The hacking attacks against three leading travel and ferry operators have highlighted just how far the travel industry needs to...

The hacking attacks against three leading travel and ferry operators have highlighted just how far the travel industry needs to go to improve its computer security, experts said this week.

Software suppliers to the industry routinely use X.25 networks, rarely protected by firewalls, to provide remote maintenance services to their customers 24 hours a day. "Some of the largest travel system software providers routinely go into their customer's systems every day just to check that they are functioning well," said Paul Richer, partner at travel technology consultancy Genesys.

Good security practice suggests that if businesses want to allow their suppliers access into their systems through X.25 they should make sure their suppliers at least install systems that are capable of distinguishing between a genuine maintenance call and an attack from a potential hacker.

This can be done by limiting the times when suppliers can have access to systems, using a router that will filter out calls from unknown numbers, or modems that will call the supplier back on a pre-agreed phone line.

"It is a bit like checking the credentials of a meter-reader when he comes to your door," said Peter Dorrington, fraud expert at the SAS Institute. "You phone the gas board to check them out.
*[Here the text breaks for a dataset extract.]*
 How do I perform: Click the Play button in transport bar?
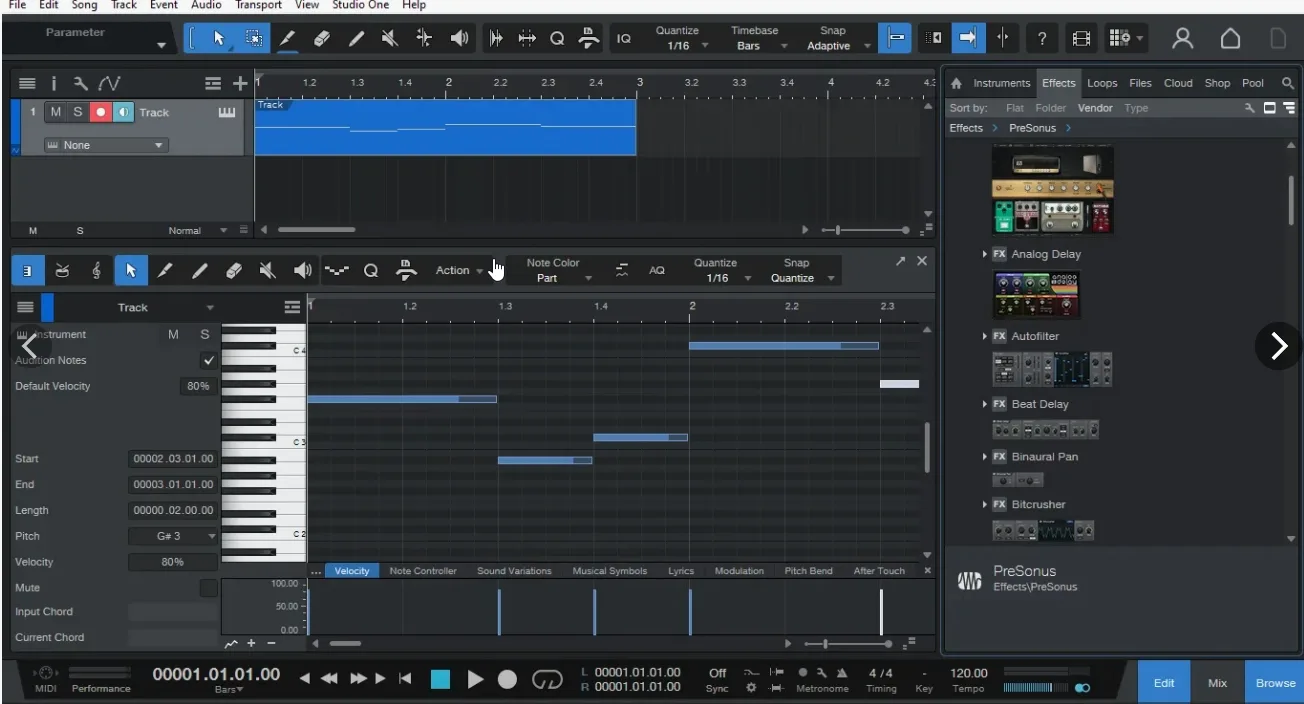coord(475,680)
It should be the same routine with software maintenance."

Yet many firms have little or no security beyond a simple password. At least two of the companies that fell victim to the hacker did not have ring-back facilities, Computer Weekly has learned, although they have since added more sophisticated security.

Without adequate protection any business relying on remote software maintenance runs the risk of attacks from professional hackers, or from former members of staff with a grievance. The problem is particularly acute for companies going through mergers and acquisitions or forced to lay people off.

Investigators at NatWest's credit card acquisition service, Streamline, now part of Royal Bank of Scotland, and Anite Travel Systems, are assessing whether former staff from Anite or companies which it acquired could be involved in the attacks.

Anite laid off a significant number of technical staff when it bought rival software house FSS last year. In 1999, FSS also lost support staff when it bought Travellog, the original developer of the Res 2000 booking system used by the hacking victims.

Dorrington advises companies to be particularly vigilant when making redundancies or taking part in mergers and acquisitions.

"Three things provide the motivation for fraud - greed is the first, need the second. But the third is malice, and that is on the increase. You mix those three together when you have someone who has been made redundant," he said.

Employers should review their security policies at such times, make sure they delete logon accounts used by former members of staff and change company passwords, Dorrington added.